■ **WHAT IS BEING ASKED**
Reproduce the rows word for word, from the very first one up to and including the line that contains "center [381, 102].".

- - -

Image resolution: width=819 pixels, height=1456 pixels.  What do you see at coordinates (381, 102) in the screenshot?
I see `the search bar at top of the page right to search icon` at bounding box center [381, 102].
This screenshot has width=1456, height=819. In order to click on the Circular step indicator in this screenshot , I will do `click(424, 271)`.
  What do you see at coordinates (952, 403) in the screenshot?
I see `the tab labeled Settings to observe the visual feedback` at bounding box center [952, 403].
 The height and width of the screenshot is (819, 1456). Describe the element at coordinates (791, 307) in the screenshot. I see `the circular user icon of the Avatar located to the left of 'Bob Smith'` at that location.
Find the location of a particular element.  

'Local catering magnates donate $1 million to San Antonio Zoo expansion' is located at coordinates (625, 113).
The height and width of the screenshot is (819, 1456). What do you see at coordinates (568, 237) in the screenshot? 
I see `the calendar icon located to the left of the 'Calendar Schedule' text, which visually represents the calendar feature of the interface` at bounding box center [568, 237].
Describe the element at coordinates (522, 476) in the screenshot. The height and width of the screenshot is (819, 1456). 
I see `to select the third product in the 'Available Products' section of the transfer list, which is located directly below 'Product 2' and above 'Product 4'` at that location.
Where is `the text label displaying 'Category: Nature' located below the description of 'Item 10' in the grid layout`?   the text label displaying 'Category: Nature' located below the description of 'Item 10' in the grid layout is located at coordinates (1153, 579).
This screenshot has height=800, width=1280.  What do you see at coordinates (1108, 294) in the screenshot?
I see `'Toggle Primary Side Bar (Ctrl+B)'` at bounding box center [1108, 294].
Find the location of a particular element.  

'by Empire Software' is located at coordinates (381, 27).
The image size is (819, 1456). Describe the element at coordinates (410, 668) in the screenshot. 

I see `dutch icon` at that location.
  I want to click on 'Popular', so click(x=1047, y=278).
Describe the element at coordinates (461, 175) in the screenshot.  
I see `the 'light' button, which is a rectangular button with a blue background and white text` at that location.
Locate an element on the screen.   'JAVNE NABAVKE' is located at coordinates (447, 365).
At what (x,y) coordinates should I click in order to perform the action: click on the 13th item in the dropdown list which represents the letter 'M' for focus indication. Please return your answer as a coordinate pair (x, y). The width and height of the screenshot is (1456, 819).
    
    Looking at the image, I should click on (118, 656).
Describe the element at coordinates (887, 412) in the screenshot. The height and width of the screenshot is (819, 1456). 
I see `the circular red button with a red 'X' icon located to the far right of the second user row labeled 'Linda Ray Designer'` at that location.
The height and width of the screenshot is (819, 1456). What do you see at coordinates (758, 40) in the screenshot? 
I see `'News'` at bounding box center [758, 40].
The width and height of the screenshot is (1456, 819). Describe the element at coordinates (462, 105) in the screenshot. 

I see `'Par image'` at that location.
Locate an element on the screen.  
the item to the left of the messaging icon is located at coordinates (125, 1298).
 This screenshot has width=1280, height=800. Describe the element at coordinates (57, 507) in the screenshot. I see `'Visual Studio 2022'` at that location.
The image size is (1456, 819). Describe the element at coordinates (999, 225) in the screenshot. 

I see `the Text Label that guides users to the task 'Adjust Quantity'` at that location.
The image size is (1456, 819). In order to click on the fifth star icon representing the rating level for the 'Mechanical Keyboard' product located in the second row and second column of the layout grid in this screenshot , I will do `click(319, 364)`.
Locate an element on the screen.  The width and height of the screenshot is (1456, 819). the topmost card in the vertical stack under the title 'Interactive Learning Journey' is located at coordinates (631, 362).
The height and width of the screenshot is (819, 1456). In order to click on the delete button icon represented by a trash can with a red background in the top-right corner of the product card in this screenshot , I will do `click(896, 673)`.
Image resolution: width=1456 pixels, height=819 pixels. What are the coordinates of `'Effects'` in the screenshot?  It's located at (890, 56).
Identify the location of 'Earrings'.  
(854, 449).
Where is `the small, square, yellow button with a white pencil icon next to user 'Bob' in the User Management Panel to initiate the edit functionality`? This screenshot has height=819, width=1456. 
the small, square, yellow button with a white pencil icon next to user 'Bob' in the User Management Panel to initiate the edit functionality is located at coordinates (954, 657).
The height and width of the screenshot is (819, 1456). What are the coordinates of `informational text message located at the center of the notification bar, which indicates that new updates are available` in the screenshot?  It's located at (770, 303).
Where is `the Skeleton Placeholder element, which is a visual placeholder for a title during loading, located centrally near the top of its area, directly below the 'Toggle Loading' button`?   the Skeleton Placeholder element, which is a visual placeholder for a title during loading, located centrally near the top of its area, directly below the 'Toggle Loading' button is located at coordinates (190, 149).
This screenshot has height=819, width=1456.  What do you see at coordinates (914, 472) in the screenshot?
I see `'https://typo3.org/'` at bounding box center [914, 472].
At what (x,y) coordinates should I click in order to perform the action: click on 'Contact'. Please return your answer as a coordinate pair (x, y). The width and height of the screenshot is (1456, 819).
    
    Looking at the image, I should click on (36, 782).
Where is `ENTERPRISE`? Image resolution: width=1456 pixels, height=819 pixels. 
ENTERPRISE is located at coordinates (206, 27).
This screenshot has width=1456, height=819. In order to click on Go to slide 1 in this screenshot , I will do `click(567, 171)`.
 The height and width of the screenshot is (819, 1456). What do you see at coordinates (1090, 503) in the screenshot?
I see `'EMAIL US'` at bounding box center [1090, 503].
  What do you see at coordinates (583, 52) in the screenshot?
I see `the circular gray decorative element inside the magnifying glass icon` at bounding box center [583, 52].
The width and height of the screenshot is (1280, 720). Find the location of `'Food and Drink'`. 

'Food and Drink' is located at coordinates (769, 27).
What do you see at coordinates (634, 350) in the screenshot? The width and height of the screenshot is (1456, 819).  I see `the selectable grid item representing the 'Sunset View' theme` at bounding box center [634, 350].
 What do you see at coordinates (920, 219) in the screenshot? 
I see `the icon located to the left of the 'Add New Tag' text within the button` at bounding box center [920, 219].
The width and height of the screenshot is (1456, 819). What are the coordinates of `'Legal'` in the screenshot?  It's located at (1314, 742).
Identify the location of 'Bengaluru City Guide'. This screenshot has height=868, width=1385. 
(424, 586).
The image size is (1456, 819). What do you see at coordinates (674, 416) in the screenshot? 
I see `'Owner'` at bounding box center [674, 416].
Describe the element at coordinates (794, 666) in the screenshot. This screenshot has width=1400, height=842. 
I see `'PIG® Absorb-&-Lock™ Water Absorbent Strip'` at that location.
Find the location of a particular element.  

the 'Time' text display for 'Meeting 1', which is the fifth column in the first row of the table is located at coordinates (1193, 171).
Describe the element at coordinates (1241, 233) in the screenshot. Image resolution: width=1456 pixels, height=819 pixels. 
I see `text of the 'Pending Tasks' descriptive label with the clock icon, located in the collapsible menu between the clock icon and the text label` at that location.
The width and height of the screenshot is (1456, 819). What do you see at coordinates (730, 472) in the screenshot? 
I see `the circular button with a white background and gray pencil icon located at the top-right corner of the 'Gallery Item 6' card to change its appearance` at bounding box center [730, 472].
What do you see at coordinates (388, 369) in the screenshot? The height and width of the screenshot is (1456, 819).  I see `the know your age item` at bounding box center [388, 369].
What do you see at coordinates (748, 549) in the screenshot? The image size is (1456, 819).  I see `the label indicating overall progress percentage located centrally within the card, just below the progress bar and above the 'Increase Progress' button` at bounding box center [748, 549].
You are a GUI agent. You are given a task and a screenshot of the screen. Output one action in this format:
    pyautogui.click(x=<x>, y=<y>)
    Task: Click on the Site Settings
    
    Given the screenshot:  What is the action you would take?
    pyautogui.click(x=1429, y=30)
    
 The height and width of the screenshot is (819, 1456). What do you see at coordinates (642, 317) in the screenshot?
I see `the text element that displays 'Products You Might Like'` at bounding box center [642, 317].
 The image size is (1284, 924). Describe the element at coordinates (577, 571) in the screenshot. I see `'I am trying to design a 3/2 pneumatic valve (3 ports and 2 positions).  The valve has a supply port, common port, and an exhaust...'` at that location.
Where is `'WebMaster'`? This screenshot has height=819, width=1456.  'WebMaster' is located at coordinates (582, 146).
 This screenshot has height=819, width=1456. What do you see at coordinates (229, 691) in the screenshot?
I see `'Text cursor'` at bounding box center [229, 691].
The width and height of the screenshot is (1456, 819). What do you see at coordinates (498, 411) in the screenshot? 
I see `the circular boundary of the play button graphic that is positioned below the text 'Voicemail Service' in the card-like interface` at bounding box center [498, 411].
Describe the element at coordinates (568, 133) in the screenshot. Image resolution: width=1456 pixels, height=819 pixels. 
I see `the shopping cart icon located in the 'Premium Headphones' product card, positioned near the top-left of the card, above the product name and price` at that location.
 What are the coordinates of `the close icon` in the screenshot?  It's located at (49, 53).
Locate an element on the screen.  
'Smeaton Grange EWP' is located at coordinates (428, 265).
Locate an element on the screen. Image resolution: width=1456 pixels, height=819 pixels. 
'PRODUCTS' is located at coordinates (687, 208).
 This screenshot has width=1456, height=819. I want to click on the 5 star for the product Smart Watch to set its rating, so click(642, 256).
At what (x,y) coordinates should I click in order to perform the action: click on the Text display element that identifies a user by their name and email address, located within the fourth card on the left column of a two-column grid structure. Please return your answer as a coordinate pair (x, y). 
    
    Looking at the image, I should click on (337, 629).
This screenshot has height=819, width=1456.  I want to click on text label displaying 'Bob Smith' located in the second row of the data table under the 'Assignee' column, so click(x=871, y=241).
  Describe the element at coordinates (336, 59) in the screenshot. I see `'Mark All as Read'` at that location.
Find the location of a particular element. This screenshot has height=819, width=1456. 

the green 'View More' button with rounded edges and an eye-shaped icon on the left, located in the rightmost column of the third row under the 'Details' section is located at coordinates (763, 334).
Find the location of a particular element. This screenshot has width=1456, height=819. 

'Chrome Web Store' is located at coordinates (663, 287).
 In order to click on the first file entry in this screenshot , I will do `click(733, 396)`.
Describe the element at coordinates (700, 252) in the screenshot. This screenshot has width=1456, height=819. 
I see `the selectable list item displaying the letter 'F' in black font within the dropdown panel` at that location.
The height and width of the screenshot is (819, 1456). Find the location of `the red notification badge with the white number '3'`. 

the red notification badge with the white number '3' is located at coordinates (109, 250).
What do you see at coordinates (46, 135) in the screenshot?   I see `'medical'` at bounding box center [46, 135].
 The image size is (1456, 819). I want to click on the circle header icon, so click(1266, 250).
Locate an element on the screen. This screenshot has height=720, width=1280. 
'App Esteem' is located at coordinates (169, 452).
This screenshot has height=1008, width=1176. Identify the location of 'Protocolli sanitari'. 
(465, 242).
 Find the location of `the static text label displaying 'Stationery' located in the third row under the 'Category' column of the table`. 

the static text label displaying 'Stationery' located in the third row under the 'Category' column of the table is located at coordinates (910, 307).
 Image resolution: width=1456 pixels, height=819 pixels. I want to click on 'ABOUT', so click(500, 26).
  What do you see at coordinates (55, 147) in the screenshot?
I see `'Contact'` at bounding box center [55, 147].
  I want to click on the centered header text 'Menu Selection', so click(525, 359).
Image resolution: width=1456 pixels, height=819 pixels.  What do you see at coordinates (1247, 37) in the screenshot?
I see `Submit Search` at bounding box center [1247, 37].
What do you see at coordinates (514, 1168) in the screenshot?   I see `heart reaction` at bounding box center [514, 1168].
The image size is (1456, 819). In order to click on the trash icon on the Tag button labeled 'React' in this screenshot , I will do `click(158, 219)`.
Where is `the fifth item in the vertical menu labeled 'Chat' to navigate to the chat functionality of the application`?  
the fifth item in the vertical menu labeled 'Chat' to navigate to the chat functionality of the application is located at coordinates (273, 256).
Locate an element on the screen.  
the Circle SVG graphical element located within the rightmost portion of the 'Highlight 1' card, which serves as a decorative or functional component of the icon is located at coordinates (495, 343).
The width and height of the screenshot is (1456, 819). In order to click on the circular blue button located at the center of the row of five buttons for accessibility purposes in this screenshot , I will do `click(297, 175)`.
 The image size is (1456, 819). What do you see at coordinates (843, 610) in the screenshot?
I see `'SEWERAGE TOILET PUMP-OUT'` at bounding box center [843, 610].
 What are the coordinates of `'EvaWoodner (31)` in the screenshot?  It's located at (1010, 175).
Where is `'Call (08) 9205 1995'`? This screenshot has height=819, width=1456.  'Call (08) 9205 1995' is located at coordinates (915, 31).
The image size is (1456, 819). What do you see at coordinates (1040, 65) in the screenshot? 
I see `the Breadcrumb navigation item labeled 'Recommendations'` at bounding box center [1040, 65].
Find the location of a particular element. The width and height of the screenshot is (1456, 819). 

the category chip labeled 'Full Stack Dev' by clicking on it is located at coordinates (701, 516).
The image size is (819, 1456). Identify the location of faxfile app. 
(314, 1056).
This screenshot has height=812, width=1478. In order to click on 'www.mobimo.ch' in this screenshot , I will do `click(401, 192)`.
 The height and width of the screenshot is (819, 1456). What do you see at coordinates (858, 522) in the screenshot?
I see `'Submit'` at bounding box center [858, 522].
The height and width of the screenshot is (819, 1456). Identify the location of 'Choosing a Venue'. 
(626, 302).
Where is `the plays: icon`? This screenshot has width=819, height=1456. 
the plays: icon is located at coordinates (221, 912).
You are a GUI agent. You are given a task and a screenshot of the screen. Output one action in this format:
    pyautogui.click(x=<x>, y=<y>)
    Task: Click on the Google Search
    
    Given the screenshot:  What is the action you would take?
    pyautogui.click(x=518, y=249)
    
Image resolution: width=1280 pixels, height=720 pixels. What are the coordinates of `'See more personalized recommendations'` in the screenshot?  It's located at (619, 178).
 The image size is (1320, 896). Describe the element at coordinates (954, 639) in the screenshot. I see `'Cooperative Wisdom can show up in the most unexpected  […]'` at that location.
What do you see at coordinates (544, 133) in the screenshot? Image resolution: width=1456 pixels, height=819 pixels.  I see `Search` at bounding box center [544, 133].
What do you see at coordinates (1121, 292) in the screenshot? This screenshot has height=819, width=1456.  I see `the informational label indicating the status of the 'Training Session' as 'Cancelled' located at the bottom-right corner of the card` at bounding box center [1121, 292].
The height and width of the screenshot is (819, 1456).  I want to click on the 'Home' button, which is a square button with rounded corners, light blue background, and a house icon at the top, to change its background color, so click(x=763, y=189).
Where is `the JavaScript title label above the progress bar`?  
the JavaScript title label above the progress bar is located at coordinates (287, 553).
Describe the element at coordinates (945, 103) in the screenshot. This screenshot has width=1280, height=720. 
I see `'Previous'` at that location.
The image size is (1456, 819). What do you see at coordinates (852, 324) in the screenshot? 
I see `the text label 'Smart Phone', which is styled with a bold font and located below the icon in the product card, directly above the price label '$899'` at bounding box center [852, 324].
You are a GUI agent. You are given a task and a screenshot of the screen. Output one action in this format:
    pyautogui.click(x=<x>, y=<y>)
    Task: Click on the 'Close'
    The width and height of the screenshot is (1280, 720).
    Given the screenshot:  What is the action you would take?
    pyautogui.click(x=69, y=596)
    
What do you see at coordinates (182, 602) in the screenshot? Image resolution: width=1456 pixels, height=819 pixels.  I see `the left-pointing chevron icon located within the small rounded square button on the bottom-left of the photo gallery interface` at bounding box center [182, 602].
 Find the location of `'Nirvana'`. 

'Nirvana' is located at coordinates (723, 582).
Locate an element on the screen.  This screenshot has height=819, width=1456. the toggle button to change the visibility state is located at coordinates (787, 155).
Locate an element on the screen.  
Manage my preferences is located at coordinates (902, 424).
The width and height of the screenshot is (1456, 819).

- - -

■ **EXERCISE RESPONSE**
Image resolution: width=819 pixels, height=1456 pixels.  What do you see at coordinates (381, 102) in the screenshot?
I see `the search bar at top of the page right to search icon` at bounding box center [381, 102].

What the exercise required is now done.